The author does not exaggerate in claiming that this great natural event helped shape the country. The 1927 flood contributed to Herbert Hoover eventually reaching the presidency, New Orleans declining as the country’s top shipping outlet, race relations inflaming, and even national GDP dropping. Rising Tide introduces the earliest engineers to work the Mississippi, their involvement in the Civil War and post-war politics, and their infighting over whether to build spillways and the scale of levee systems for the great river. The wrestling over Mississippi River governance between Washington and the states, and between the War Department and politicians on the Hill, make today’s D.C. intrigue seem tame and respectable by comparison. The author describes one river engineer during the mid-1800s as “a pawn in a war between military and civilian engineers that would continue for a century.” Barry walks the reader through the decision making of a small group of elites in key Mississippi-bordering cities like Greenville and New Orleans who had the power, money and political connections to basically do whatever they wanted. One of the most fateful of their choices was to (unnecessarily, as it turned out) dynamite a hole in the levee north of New Orleans to flood St.
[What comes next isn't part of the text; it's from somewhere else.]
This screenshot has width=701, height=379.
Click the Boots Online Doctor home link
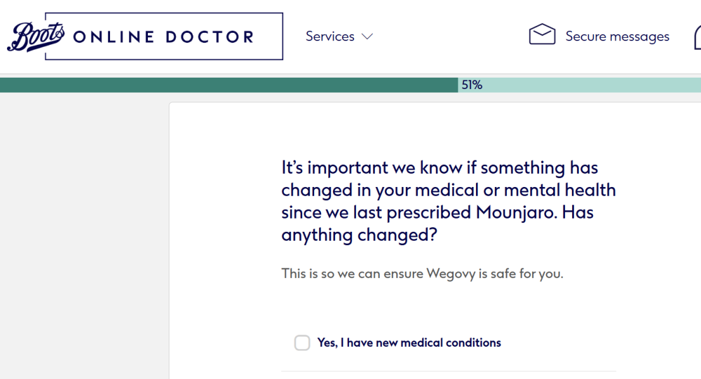(x=143, y=36)
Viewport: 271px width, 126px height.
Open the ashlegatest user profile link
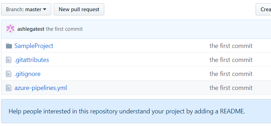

Bernard and Plaquemines parishes in order to spare the downtown homes of wealthy residents.
Indeed, much of the book provides a solid history of the Army Corps of Engineers, its efforts to tame the Mississippi River and related political wars in Washington. In its pre-Civil War years and immediately after the war, the surveying and studying of options for attempting to tame the river came largely down to the egos of two men, who cultivated bankers, high-level politicians and other powerful types. The author writes of the report that eventually sculpted how the United States chose to govern the river: “…the study of this writhing river began as a scientific enterprise. The resulting policy became a corruption of science.” The results were disastrous, and rippled throughout the United States.
At the end of the book, Barry identifies one of the looming challenges as the Atchafalaya River eventually becoming the primary Mississippi outlet, as New Orleans-area water systems are further altered. This has been a hot topic with 2011’s floods as well, including a great piece on Forbes tellingly titled “Is This The Year The Atchafalaya River ‘Captures’ The Mississippi?” It is a great reminder that the struggles outlined in the book are not isolated.
While the book is ostensibly about the changing American landscape, it details the intertwined, brutal history of race relations in the Mississippi Delta. The author does not hold back from including the most disturbing details. In this way, Rising Tide achieves what many other books I’ve read on environmental conditions do not – intimately outlining how natural phenomena helped drive social stress, demographic change and economic conditions. These are the relationships we need for considering the security effects of environmental change. I’ve not read a better example of this anywhere, and for this reason recommend Rising Tide as solid summer reading for security types.